About 25 student leaders and University Health Services representatives met during a Tuesday forum at the Tang Center to discuss ways to improve information about the Student Health Insurance Plan and communication between students and UHS.
The forum was co-hosted by ASUC senator-elect Will Morrow and UHS, and it included mostly ASUC and Graduate Assembly senators and representatives so that student leaders could better disseminate information to their constituents about UHS communication updates and specifically about changes to the SHIP waiver form after last summer’s waiver denial debacle.
“It was definitely a difficult summer for all those involved,” Morrow said, adding that UHS is doing “a very good job of responding to what went wrong so that it is a smoother process for everyone.”
SHIP is a major medical insurance plan that registered students, who are automatically enrolled into it, can opt out of if they already have comprehensive health insurance from another provider.

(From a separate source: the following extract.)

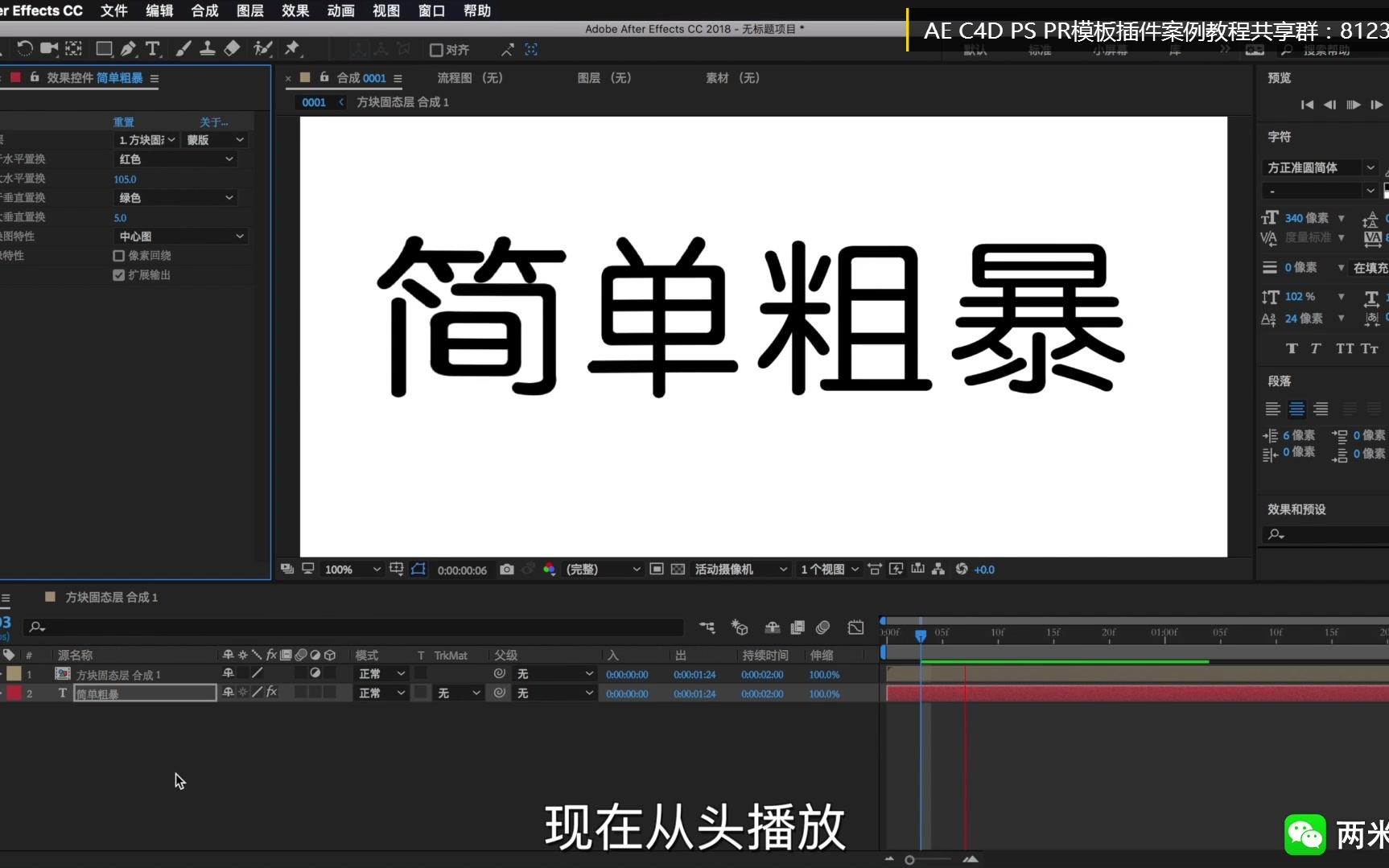The image size is (1389, 868).
Task: Select the Text tool in the toolbar
Action: pyautogui.click(x=152, y=49)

According to Kim LaPean, Tang Center’s communication manager, approximately 70 percent of UC Berkeley students are enrolled in SHIP.
Communication regarding SHIP waivers currently includes emails, mailed postcards, eBill notifications and Be Well @ Cal social media updates. LaPean said one of Tang Center’s main goals is to increase visibility on campus.
In addition, the student advocate’s office created infographics about the SHIP waiver form for distribution online and on UHS-related pamphlets in the hopes of alleviating the spread of misinformation through “waiver hacks” posted on social media that provide a list to “pass” the application.
“What we’re trying to do is shift the conversation away from answering the question right to making sure your health insurance is fitting what you’ll need to be healthy,” ASUC Student Advocate Rishi Ahuja said.
Because of users’ inexperience with the health insurance process and unfamiliar jargon, the strengthened fall 2014 waiver criteria — aimed at blocking health insurance plans that do not sufficiently cover users or have large out-of-pocket costs — led to 7,500 appeals for waiver denials. The UHS normally processes 1,500 during fall semesters, according to LaPean.
“In our effort to make sure we had a strong waiver requirement to match the plans that were out there on the marketplace, we ended up really confusing thousands and thousands of families,” LaPean said.
Requirements to opt out of SHIP were subsequently lightened in August to allow some families to waive out who previously could not. The stipulations were then finalized for the spring 2015 SHIP waiver application.
Students raised other issues related to SHIP, such as international students needing additional help navigating the American health insurance industry, the rising cost of SHIP despite it being “competitively priced,” according to SHIP benefits manager Crissa Connella, and the lack of information regarding financial aid potentially covering SHIP.
The deadline to submit a SHIP waiver is July 15.